VR SLI provides increased performance for virtual reality apps where multiple GPUs can be assigned a specific eye to dramatically accelerate stereo rendering. With the GPU affinity API, VR SLI allows scaling for systems with more than 2 GPUs.
Given that the two stereo views are independent of each other, it’s intuitively obvious that you can parallelize the rendering of them across two GPUs to get a massive improvement in performance.
Before we dig into VR SLI, let's first explain how “normal”, non-VR SLI works. For years, we’ve had alternate-frame SLI, in which the GPUs trade off frames. In the case of two GPUs, one renders the even frames and the other the odd frames. The GPU start times are staggered half a frame apart to try to maintain regular frame delivery to the display.
This works well to increase framerate relative to a single-GPU system, but it doesn’t really help with latency. So this isn’t the best model for VR.
A better way to use two GPUs for VR rendering is to split the work of drawing a single frame across them—namely, by rendering each eye on one GPU. This has the nice property that it improves both framerate and latency relative to a single-GPU system.
Here are some of the main features of our VR SLI API. First, it enables GPU affinity masking: the ability to select which GPUs a set of draw calls will go to. With our API, you can do this with a simple API call that sets a bitmask of active GPUs. Then all draw calls you issue will be sent to those GPUs, until you change the mask again.
GPU affinity masking is a great way to get started adding VR SLI support to your engine. However, note that with affinity masking you’re still paying the CPU cost for rendering both eyes. After splitting the app’s rendering work across two GPUs, your top performance bottleneck can easily shift to the CPU.
To alleviate this, VR SLI supports a second style of use, which we call broadcasting. This allows you to render both eye views using a single set of draw calls, rather than submitting entirely separate draw calls for each eye. Thus, it cuts the number of draw calls per frame—and their associated CPU overhead—roughly in half.
The only difference between the eyes is their view position—just a few numbers in a constant buffer. So, VR SLI lets you send different constant buffers to each GPU, so that each eye view is rendered from its correct position when the draw calls are broadcast.
So, you can prepare one constant buffer that contains the left eye view matrix, and another buffer with the right eye view matrix. Then, in our API we have a
SetConstantBuffers call that takes both the left and right eye constant buffers at once and sends them to the respective GPUs. Similarly, you can set up the GPUs with different viewports and scissor rectangles.
Altogether, this allows you to render your scene only once, broadcasting those draw calls to both GPUs, and using a handful of per-GPU state settings. This lets you render both eyes with hardly any more CPU overhead then it would cost to render a single view.
VR SLI for OpenGL is accessed through a new OpenGL extension called “
GL_NVX_linked_gpu_multicast” that can be used to greatly improve the speed of HMD rendering. With this extension, it is possible to control multiple GPUs that are in an NVIDIA SLI group with a single OpenGL context to reduce overhead and improve frame rates. .
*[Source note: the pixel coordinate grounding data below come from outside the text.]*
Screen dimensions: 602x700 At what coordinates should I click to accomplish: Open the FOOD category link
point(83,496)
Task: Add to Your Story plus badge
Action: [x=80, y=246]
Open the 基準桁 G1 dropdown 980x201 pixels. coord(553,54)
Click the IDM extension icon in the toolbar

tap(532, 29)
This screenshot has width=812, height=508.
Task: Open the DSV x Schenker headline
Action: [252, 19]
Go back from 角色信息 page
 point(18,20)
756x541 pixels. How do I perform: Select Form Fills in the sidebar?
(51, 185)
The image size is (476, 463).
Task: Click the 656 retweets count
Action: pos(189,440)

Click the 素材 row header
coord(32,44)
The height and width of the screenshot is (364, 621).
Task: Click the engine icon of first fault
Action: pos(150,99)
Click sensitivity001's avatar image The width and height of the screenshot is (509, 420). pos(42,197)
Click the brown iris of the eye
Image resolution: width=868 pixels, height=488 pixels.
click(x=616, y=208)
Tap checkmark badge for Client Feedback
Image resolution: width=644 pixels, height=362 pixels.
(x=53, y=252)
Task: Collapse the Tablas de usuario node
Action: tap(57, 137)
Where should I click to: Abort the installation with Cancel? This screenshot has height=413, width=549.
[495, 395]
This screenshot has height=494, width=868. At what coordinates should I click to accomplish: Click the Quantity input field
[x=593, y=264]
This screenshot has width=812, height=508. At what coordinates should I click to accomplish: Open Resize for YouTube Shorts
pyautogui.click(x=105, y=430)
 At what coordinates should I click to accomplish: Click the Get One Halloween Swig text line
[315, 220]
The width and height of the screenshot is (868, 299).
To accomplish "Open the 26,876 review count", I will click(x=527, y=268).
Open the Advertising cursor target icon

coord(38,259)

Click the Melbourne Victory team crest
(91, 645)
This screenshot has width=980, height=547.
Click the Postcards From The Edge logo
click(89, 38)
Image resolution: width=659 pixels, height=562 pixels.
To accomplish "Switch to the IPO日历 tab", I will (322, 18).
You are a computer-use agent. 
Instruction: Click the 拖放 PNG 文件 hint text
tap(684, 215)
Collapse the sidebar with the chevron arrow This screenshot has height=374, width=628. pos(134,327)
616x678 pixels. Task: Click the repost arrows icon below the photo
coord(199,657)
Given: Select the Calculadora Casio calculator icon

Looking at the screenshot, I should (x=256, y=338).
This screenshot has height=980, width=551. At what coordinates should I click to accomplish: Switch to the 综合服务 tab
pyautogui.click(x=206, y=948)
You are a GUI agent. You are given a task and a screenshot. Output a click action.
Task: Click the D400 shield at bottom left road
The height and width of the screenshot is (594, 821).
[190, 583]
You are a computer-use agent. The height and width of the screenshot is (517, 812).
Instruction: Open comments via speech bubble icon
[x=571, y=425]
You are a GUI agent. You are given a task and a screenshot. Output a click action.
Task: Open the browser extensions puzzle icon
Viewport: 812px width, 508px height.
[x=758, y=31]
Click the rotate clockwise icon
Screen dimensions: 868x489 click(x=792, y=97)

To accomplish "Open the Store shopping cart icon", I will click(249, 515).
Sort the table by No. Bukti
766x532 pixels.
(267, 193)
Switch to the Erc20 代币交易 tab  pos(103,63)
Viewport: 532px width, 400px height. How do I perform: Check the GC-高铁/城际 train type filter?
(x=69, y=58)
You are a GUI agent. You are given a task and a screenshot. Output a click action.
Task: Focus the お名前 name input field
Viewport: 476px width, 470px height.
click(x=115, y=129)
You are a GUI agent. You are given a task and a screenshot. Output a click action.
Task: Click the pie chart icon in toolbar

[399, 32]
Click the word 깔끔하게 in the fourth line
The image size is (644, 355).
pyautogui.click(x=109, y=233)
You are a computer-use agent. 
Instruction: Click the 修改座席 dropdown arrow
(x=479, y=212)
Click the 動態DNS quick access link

For stereo rendering of a frame in VR, the GPU must render the same scene from two different eye positions. A normal application using only one GPU must render these two images sequentially, which means twice the CPU and GPU workload (see image above).
With the OpenGL multicast extension, it’s possible to upload the same scene to two different GPUs and render it from two different viewpoints with a single OpenGL rendering stream. This distributes the rendering workload across two GPUs and eliminates the CPU overhead of sending the rendering commands twice, providing a simple way to achieve substantial speedup.